“The Firelets – A Fireside Tale” by Christiana Thomas

The wind howled and tore through the treetops, and our horses, Highland and Orion, crowded together to share their heat, but I was warm and sheltered where I sat next to our fire. Old Dan the trapper sat across from me, and his assuring presence would have me calm and at ease even were we in the midst of a terrible hurricane at sea.

Old Dan was old, though his true age had always been a mystery to me. His hair and beard were as white as the sheep that dotted the hills of his “auld hame,” beloved Scotland, and his face as creased as much as it were possible to be. But in spite of his hoary head, Old Dan’s step was as spry as my own, and his voice and hands as unwavering as when I first saw him as a lad, some fifteen years before. One look into his eyes, as blue as the sky at noonday, told of years upon years of hardship and pain intertwined with intense love and joy. The result was a perfect combination; any person, be he young or old, lad or lass, felt instinctively that here was a man you could trust, one who held the secrets of wisdom and eternal youth.

The fire crackled and popped in front of me, and I gazed entranced into the ever shifting dance of the flames. 

“’Tis a beautiful sight, ain’t it m’ boy,” Old Dan said with a smile in his voice. 

I looked up. He too was staring into the flames, with eyes that seemed to see more than mere elements there. 

“Aye,” I answered with a wistful sigh. “I’ve often thought that the embers of a fire would be a most beautiful place to live.”

“Indeed it is,” Old Dan nodded understandingly.

“What do you mean, it is?” I asked incredulously. “Surely you don’t mean to say that you’ve…” 

I trailed off at the absurdity of my question.

“I be not saying anything but what ye be hearin’,” Old Dan chuckled softly. “But I can tell ye that the embers of a fire are a wonderful place to live, if ye’d be Firelet, of course.” 

“I’ve never heard of Firelets,” I said skeptically.

“They don’t call themselves Firelets, ye understand,” Old Dan continued, ignoring my interruption. “They be having their own names for themselves, in their own tongue. But for me own crude speech, Firelets have to do. It means ‘people of the flame.’ They live in the country of the coals, the land of glowing embers and dancing sparks.”

I stared over the fire to the face of my companion. His weathered face was partly in shadow, masked as it was by his old great-coat and cap and the smoke between us. The leaping and falling of the flames shimmered in the reflection of his eyes. His voice was soft and sing-songy as it wove the magic of a story around the tiny clearing.
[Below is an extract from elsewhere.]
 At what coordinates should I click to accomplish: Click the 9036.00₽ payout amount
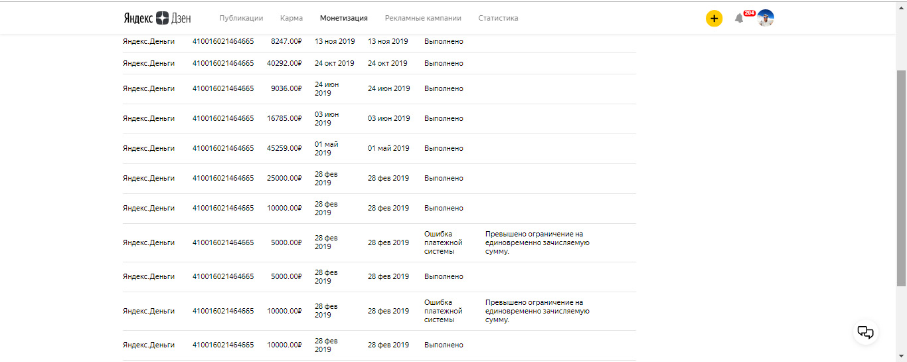[286, 88]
“Firelets can live in the heart of a flame itself, being made of the same stuff. A wayward flame can no more hurt it than a fall o’ rain would hurt a stalwart lad like ye’self. They are wee people, no bigger than the width of ye’re finger. But they make up for their size in their brightness! Why, laddie, a single Firelet is a better light than a dozen lanterns. And a sight more beautiful as well. 

“They make their homes in the embers at the base of a fire, and their country is full of hot, rich colors that make the light o’ the sun somethin’ shallow. Blues and reds and oranges, all so bright that they dazzle the human eye to look at ‘em too long, and colors o’ gold that beam like a thousand rays o’ sunlight melted into one. Theirs is a land o’ heat and riches. Firelets never venture outside o’ the flames. They hae’ no need to, and they be content where the Maker o’ heaven and earth hae’ placed them.  Their chief joy is to set the flames a dancin’, and send the sparks of their homeland flying into the outside world in masses of gold stars. They toil not, and neither do they spin, but Firelets live and flourish among the jewels of the fire’s floor, and no one might ne’re hae’ known o’ their existence were it not for one day many years ago.”

“But,” I interrupted, “why were they created? They are not seen, not known of, and they accomplish nothing! They have no use!”

“Ach, lad,” Old Dan said with a smile. “You might as well ask why the firs were given their perfume, or the flowers their beauty. Ye be forgettin’ that our Lord created for his own good pleasure. I be thinkin’ there be many a beautiful, unnecessary creature that has been living since the beginning o’ time undiscovered by us mercenary human bein’s. And for nothin’ than the enjoyment of the Creator.”

My companion set down the mug he’d been cradling in his hands and continued his story.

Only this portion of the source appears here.